On December 11, 2015, following the completion of a Qualified Financing described above, the principal and accrued interest amounts under the Notes were converted into 5,414,402 shares of the Company's common stock and warrants to purchase an additional 5,414,402 shares of the Company's common stock at an exercise price per share of $0.22 subject to adjustment (Note G). As a result, the Notes were no longer outstanding as of that date.
G. Stockholders' Equity (Deficit)
Basis of Presentation
Preferred Stock
The Certificate of Incorporation of the Company authorizes the issuance of up to 10,000,000 shares of Preferred Stock, at a par value of $0.01 per share, of which 1,250,000 shares are designated Series A Convertible Preferred Stock and 1,600,000 shares are designated Series B Convertible Preferred Stock and 5,000 shares are designated Series C Convertible Preferred Stock (the "Series C Stock"). The Board of Directors has the authority to issue Preferred Stock in one or more series, to fix the designation and number of shares of each such series, and to determine or change the designation, relative rights, preferences, and limitations of any series of Preferred Stock, without any further vote or action by the stockholders of the Company.
There are no shares of Series A Convertible Preferred Stock issued or outstanding. As of September 30, 2016 and 2015, zero and 526,080 shares of Series B Stock were outstanding, respectively. The decrease in Series B shares outstanding is due to the conversion of the remaining shares into common shares in June 2016. As of September 30, 2016 and 2015, 4,500 and zero shares of Series C Stock were outstanding, respectively.
With respect to dividend rights and rights upon liquidation, winding up and dissolution, the Series B Stock ranks
pari passu
with the common stock. Subject to any rights of senior stock, holders of Series B Stock are entitled to receive dividends or distributions as, when and if declared by the Board of Directors. In the event the Board of Directors declares a dividend or distribution with respect to the outstanding common stock, the holders of Series B Stock are entitled to receive the amount of dividends per share in the same form payable on the common stock based on the largest number of shares of common stock issuable upon conversion of the outstanding Series B Stock.

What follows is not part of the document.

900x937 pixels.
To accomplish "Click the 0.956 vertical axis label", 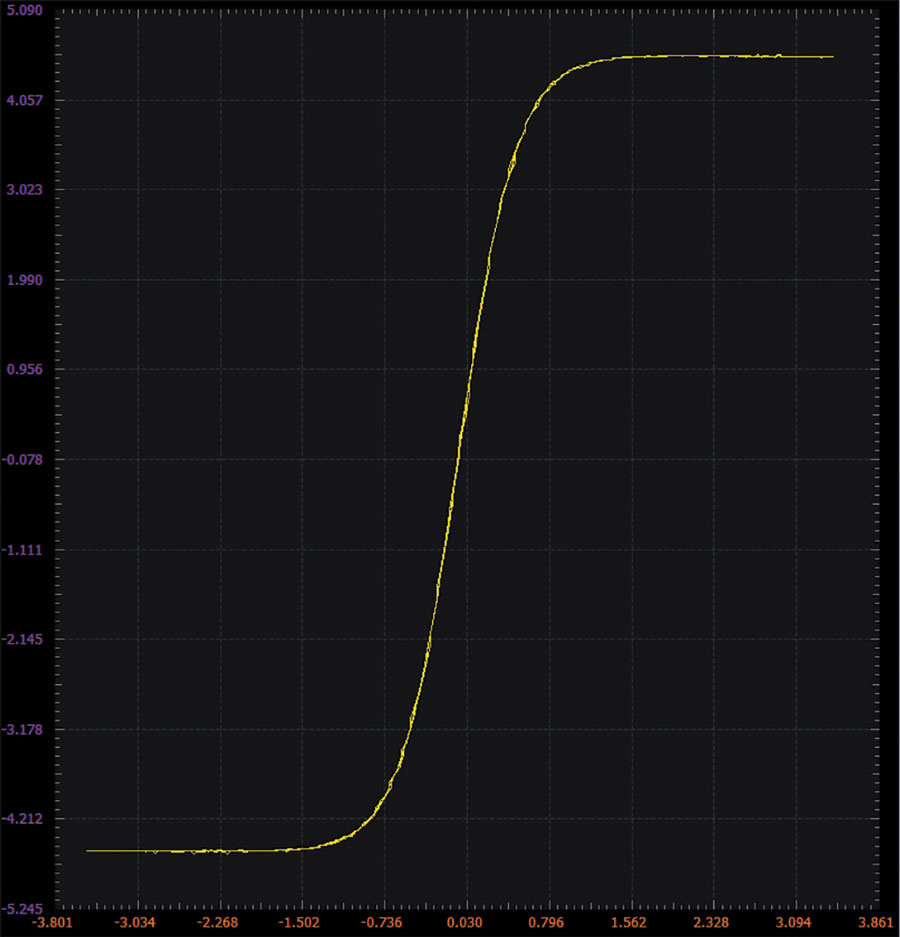I will pyautogui.click(x=25, y=369).
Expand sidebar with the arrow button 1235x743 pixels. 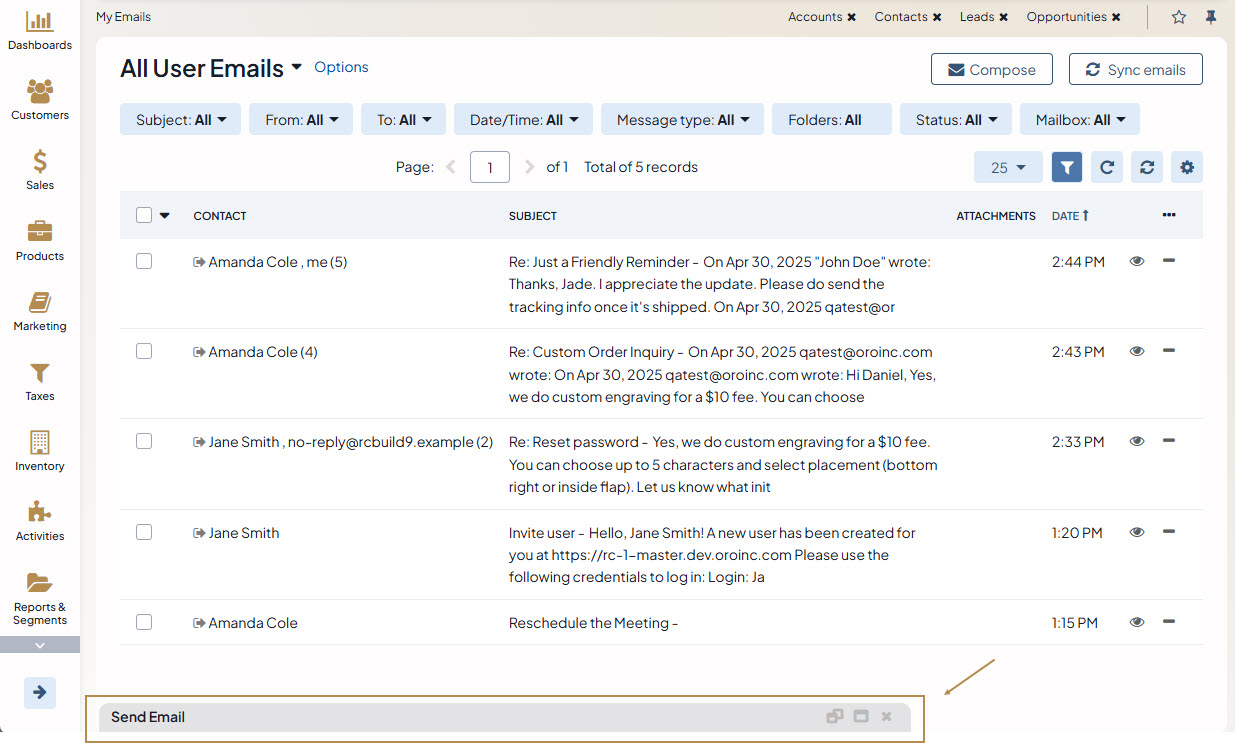(40, 692)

In the event of a liquidation, winding up or dissolution of the Company, subject to any rights of senior stock, the holders of Series B Stock are entitled to receive,
pari passu
with the holders of the common stock, the assets of the Company based on the largest number of shares of common stock issuable upon conversion of the outstanding Series B Stock.
Each share of Series B Stock is convertible into one share of common stock. The Series B Stock can be converted into common stock at any time upon the election of the holders of the Series B Stock except to the extent such conversion would result in the holders of Series B Stock owning in the aggregate more than 9.99% of the outstanding common stock.
The Series B Stock is not entitled to vote on any matter submitted to the vote of holders of the common stock except that the Company must obtain the approval of a majority of the outstanding shares of Series B Stock to either amend the Company's Certificate of Incorporation in a manner that would adversely affect the Series B Stock (including by creating an additional class or series of stock with rights that are senior or
pari passu
to the Series B Stock) or change the rights of the holders of the Series B Stock in any other respect.